**SET TASK:**
Please rewrite the listing from its start through the line containing "Looking at the screenshot, I should coord(464,881).", putting "Instruction" wherever "Given" appears and leaving everything else unchanged.

**MATERIAL SUPPLIED:**
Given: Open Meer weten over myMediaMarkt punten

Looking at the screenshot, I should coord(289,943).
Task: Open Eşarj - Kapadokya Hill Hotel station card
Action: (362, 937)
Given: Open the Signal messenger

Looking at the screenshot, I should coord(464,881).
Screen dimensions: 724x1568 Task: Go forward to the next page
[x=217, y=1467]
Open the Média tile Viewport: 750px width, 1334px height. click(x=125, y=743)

**RESULT:**
Instruction: Open Meer weten over myMediaMarkt punten

Looking at the screenshot, I should coord(289,943).
Task: Open Eşarj - Kapadokya Hill Hotel station card
Action: (362, 937)
Instruction: Open the Signal messenger

Looking at the screenshot, I should coord(464,881).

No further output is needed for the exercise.